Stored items

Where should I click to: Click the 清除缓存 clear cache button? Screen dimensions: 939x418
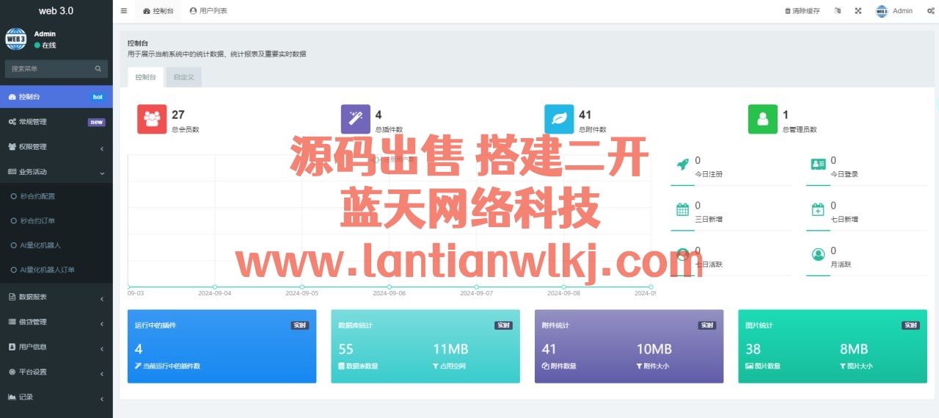(x=802, y=11)
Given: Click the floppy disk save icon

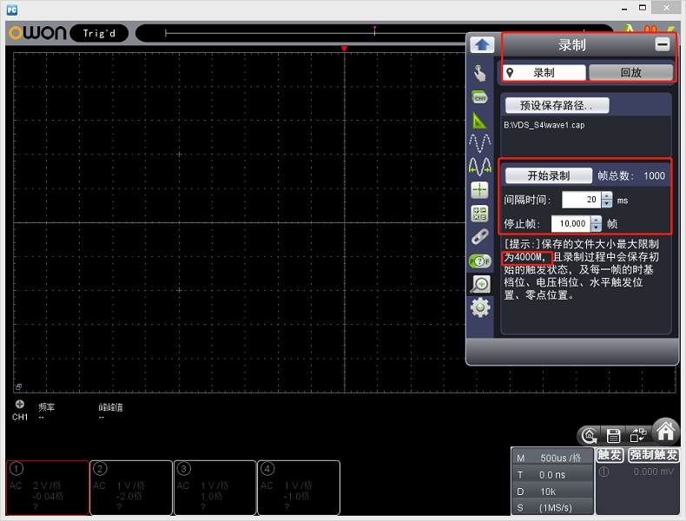Looking at the screenshot, I should pyautogui.click(x=613, y=435).
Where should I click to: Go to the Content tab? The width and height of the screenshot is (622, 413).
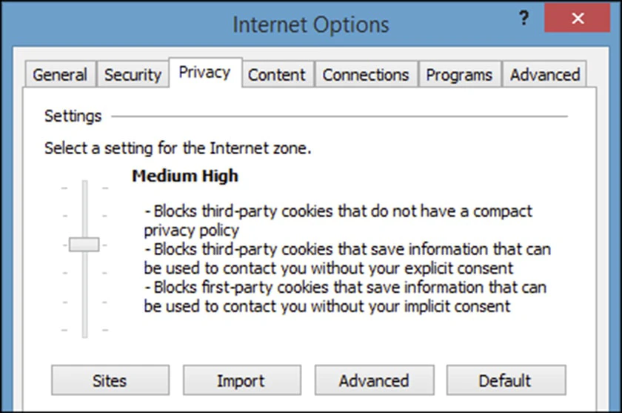click(277, 74)
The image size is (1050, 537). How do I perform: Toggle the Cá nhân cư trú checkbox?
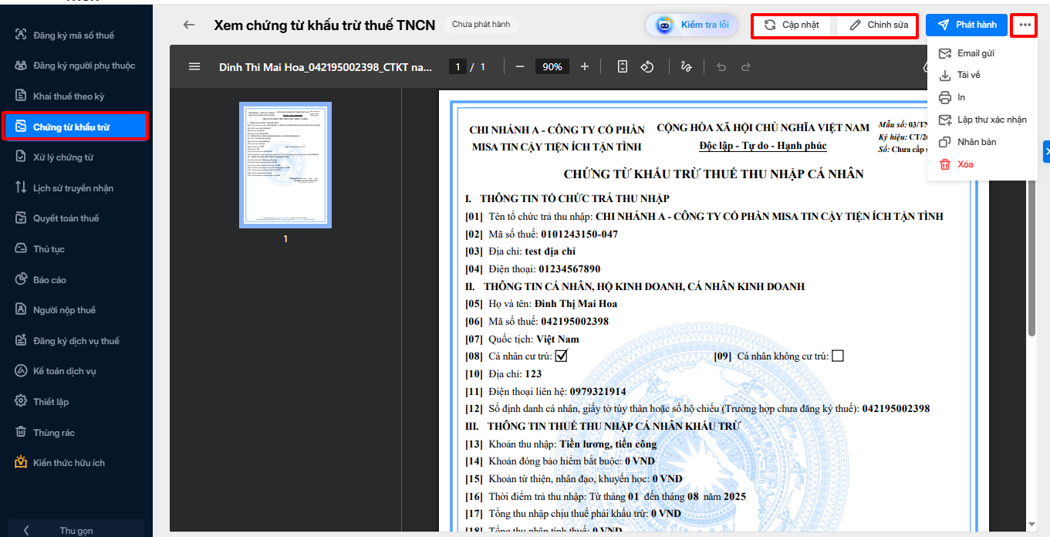click(562, 356)
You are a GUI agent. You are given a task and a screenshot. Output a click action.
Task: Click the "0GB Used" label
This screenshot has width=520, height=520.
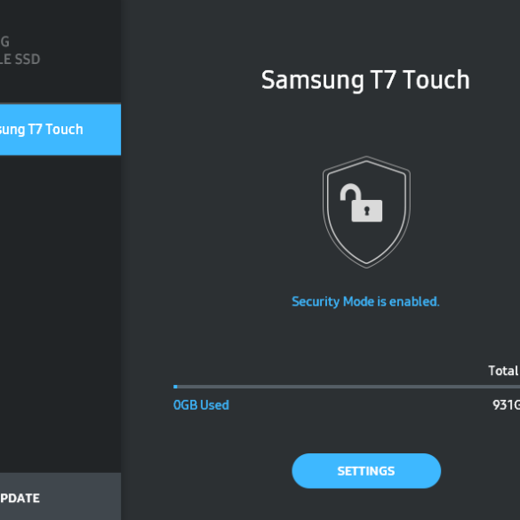pyautogui.click(x=201, y=405)
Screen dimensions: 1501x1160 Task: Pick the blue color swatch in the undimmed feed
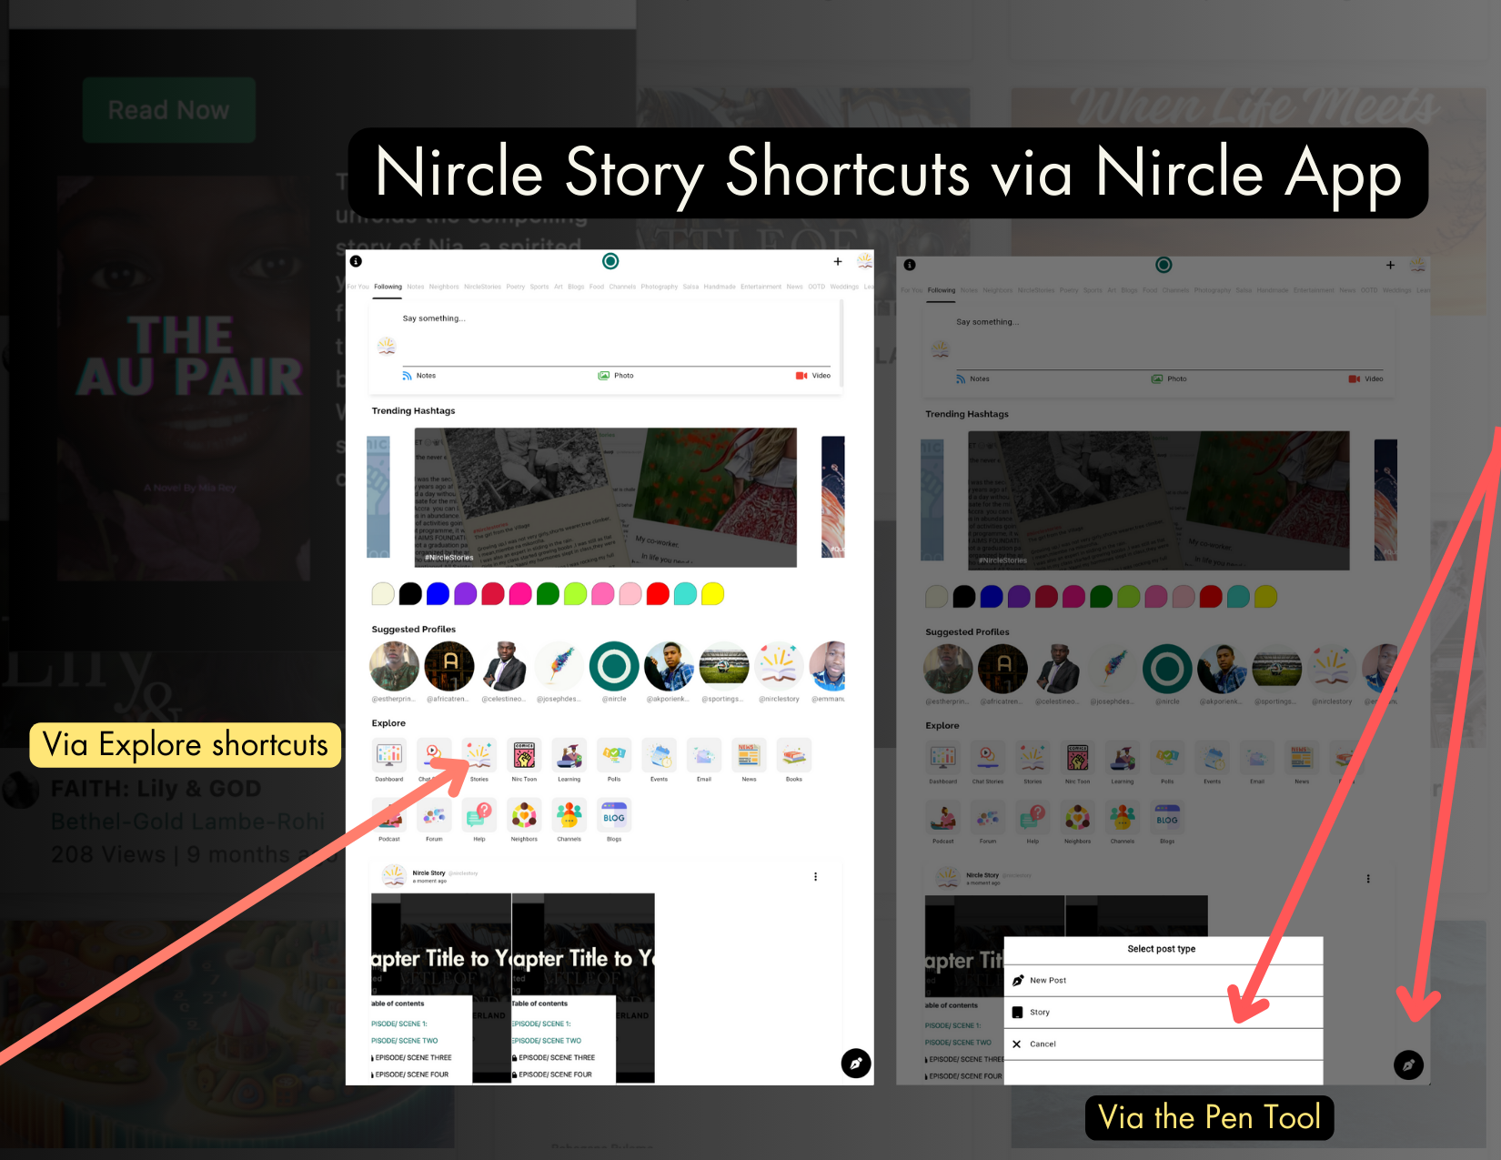click(x=438, y=594)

## BRIEF:
Lines before the one containing "This screenshot has width=520, height=520." are not wanted; write out that line and every later line through the end of the data above, exactly, without pictures.

## RESPONSE BELOW:
This screenshot has width=520, height=520.
pyautogui.click(x=201, y=405)
Screen dimensions: 1501x1160 Task: Pick the blue color swatch in the undimmed feed
click(x=438, y=594)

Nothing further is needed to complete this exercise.